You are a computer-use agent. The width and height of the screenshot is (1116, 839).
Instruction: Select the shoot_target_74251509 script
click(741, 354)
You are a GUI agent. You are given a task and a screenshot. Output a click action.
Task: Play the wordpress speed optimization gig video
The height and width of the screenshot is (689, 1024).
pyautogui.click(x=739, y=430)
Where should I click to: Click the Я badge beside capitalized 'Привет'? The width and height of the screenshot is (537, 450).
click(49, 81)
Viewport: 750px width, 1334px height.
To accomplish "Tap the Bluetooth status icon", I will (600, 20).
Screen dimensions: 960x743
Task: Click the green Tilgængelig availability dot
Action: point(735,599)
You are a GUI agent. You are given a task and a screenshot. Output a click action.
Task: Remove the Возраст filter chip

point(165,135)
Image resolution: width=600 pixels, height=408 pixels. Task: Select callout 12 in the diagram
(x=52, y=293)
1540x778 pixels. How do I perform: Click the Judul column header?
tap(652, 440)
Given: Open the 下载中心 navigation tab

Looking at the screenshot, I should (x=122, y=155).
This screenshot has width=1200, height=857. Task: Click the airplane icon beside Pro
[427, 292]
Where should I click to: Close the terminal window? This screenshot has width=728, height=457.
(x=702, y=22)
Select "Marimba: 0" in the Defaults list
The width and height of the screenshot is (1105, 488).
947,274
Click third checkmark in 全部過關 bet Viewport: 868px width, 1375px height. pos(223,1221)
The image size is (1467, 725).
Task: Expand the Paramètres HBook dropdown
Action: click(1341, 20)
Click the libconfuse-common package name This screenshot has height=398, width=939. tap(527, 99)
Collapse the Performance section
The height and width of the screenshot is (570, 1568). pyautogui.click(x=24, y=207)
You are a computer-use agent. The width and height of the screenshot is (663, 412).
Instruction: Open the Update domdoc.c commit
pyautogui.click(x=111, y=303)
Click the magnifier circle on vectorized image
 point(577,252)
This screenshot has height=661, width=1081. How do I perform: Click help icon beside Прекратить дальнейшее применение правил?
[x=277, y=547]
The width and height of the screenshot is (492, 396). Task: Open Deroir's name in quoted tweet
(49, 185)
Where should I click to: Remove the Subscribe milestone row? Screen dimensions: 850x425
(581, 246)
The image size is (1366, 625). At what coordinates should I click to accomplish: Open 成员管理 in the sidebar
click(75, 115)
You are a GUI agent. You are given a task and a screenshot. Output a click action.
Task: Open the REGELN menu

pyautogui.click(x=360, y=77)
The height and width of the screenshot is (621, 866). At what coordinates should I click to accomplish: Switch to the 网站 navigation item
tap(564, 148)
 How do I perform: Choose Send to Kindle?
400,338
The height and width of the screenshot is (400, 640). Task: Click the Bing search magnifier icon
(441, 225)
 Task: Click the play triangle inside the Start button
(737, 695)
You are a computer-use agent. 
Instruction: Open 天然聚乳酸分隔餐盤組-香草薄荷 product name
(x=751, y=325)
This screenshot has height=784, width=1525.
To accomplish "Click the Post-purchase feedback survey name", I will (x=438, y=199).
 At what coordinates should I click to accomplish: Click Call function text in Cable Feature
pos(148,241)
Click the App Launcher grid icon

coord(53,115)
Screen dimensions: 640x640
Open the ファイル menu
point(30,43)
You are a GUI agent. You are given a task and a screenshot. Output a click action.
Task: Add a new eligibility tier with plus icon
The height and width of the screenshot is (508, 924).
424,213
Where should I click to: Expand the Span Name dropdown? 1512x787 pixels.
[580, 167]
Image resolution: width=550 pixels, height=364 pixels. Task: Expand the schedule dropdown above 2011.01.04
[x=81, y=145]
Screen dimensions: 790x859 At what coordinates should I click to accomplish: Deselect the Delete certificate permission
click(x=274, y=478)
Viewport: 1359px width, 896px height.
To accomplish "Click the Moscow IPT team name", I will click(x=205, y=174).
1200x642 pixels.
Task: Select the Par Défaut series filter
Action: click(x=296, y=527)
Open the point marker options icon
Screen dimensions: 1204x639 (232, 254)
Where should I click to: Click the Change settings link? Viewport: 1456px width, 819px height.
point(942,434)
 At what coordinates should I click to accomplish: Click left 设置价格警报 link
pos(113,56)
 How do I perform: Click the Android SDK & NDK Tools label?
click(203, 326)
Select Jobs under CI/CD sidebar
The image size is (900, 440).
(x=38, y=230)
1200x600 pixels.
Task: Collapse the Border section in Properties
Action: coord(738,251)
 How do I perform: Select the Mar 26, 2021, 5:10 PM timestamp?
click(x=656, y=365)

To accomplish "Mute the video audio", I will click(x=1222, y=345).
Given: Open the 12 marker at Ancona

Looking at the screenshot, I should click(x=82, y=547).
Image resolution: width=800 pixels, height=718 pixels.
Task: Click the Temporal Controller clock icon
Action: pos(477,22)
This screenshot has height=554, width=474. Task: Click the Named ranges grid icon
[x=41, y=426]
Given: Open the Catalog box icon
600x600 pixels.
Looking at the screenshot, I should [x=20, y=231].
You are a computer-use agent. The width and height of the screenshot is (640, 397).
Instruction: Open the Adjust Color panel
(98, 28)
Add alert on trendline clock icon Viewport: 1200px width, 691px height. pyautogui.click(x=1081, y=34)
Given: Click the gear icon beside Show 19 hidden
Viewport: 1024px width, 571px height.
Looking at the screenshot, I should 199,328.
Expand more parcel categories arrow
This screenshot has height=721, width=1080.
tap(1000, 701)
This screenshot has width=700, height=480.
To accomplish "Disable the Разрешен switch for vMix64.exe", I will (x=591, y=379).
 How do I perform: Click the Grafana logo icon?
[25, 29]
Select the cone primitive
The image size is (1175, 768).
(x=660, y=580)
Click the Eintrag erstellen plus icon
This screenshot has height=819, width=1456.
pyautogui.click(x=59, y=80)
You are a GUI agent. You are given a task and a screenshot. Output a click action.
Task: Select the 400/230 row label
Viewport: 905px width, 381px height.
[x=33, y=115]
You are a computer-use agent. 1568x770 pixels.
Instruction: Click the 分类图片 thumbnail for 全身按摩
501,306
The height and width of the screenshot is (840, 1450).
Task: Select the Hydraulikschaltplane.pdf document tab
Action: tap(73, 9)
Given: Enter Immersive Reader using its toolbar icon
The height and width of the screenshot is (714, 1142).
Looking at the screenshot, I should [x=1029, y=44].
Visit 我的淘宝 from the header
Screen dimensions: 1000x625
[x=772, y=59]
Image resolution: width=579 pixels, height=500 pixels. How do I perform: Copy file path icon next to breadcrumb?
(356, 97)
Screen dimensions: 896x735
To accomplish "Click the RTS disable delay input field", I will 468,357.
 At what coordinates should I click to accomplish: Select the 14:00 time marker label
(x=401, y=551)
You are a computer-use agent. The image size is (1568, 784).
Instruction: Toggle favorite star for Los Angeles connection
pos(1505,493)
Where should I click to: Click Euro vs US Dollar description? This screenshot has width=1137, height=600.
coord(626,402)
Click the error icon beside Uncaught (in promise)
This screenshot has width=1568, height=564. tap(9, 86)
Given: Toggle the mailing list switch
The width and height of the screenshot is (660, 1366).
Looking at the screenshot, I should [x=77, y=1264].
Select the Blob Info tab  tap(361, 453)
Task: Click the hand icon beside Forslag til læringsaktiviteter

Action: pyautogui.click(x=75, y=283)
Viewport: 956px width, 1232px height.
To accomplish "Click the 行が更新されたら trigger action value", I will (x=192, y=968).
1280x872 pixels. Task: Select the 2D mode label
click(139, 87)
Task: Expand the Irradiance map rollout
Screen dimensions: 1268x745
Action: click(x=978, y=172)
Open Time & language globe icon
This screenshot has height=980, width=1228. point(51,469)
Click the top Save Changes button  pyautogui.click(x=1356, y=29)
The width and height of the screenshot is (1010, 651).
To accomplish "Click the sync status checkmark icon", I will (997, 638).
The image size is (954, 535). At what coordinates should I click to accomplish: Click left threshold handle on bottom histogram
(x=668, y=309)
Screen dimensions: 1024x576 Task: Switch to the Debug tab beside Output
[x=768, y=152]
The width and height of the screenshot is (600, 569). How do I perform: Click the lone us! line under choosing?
_____
### GOAL OF THE EXERCISE
Whenever "computer" shows up in a line of the listing, copy that whole line.

### RESPONSE BOX
You are a computer-use agent. The width and height of the screenshot is (1116, 839).
You are a computer-use agent. The width and height of the screenshot is (663, 412).
You are a computer-use agent. 
You are a computer-use agent. The width and height of the screenshot is (640, 397).
You are a computer-use agent. 1568x770 pixels.
You are a computer-use agent. The image size is (1568, 784).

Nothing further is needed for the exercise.